4 minute read

Reasons to be cheerful...

The UK economic picture for 2023 and beyond

At HQN’s stress testing event earlier this month, two housing finance experts shared their thoughts on the prospects for the UK economy in 2023. And while there’s no doubt there are still tough times ahead, they believe there are reasons to be cheerful about inflation and interest rates.

Adrian Jolliffe, Director of 2Tix Consulting and social housing treasury management expert

“I am looking at things from a glass half-full perspective. There’s little doubt that we’re seeing a combination of rising inflation and slow growth – in the 1970s this was known as stagflation – but we need to be sceptical about people saying inflation and interest rates will continue to soar in 2023, because the evidence tells us that they won’t.

“The current estimate is that 5% or 6% of the current 10% CPI inflation figure is due to the higher cost of imported commodities, such as oil and gas. This explains why the Bank of England’s Monetary Policy Committee appears so laid back – they’ve deduced that a large chunk of current inflation won’t respond to higher interest rates and monetary policy will have little effect in the short term because interest rates take up to two years to reduce inflation. There seems little point in the Bank of England pushing up rates quickly if the intended outcome takes too long to have an effect.

“There are grounds for optimism.
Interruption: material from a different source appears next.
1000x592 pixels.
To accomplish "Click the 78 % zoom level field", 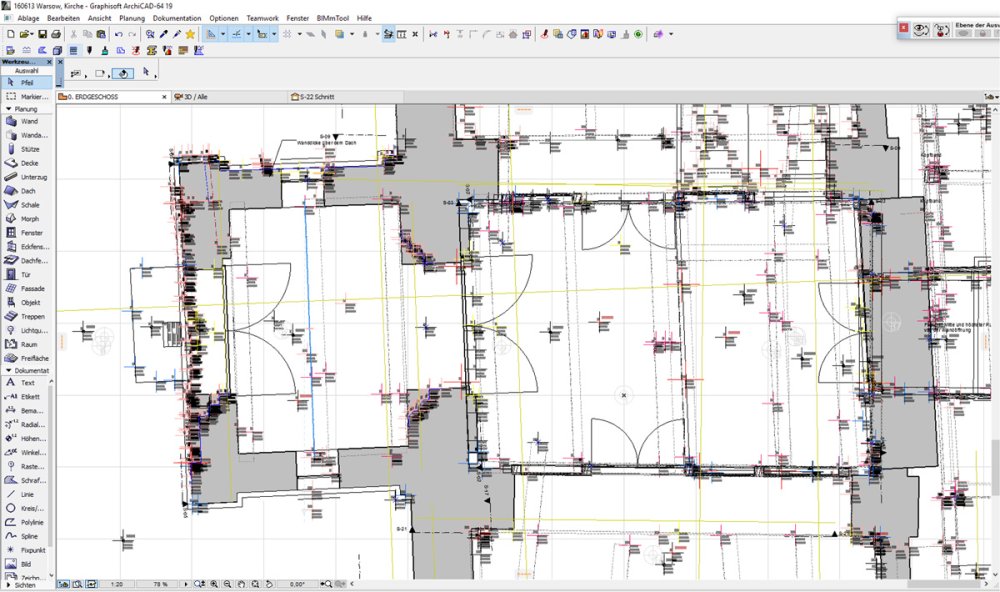I will (x=158, y=583).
Gas prices have fallen dramatically lately. What’s happened is that other countries have stepped up to fill the gap left by Russia. What’s also happening is that Russian gas sold cheaply to China and India is displacing gas that would have been bought from the Gulf and is being released back to Europe. This means there’s no less gas available, which is why prices are coming down.
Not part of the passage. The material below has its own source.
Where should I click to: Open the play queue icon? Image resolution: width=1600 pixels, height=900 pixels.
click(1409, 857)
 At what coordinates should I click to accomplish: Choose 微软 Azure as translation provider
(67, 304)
“Shipping costs also went through the roof during Covid but recently they’ve fallen sharply. Equally, retail food prices have been hit by high inflation but wholesale prices are now on the wane. Key food stuffs, apart from cereal, have started to come down in price.

“The Bank of England seems to be slow in reacting to inflation. It’s been warning of a recession in 2023 but it’s also looking at core inflation, when you take energy costs out of the equation. The Bank of England’s logic is that if energy prices don’t rise any more, inflation (which is calculated over a 12-month period) is going to fall rapidly next year without any intervention on their part. Their concern is that second-round inflation will rise as energy prices fall away and will be sustained for longer. “There’s room for optimism:

• Inflation will come down but it may take three of four years to get back to 2%. Nevertheless, we should expect inflation to fall quickly next year down to about 5% by the end of 2023, thanks to a combination of falling energy and commodity prices, an increase in trade, and a government easing its fiscal policy ahead of a general election in late 2024

• The Bank of England says the market is too pessimistic in its predictions for interest rates with many experts forecasting 5% or 6% next year when they estimate they will peak at 4%

• For the pessimists, there’s going to be a recession but if this is the case, interest rates are likely to fall anyway.”
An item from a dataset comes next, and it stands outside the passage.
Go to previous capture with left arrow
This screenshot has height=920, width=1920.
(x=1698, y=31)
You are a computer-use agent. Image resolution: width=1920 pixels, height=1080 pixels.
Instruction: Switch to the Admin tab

Karin Erlander, Director, International Public Finance Ratings · S+P Global Rating

“I’m an optimist at heart and I’m going to echo Adrian’s view. S+P forecasts that CPI will fall next year with an average through the year of 5.8%. However, for the last quarter of 2023, we forecast CPI inflation will be at 1%, so in our view it will come down quite quickly. For the following two years, we’re forecasting 1.6% and 1.7%.

“We expect interest rates to peak in 2023 at 3.5% then heading down to 2.5% for the following two years.”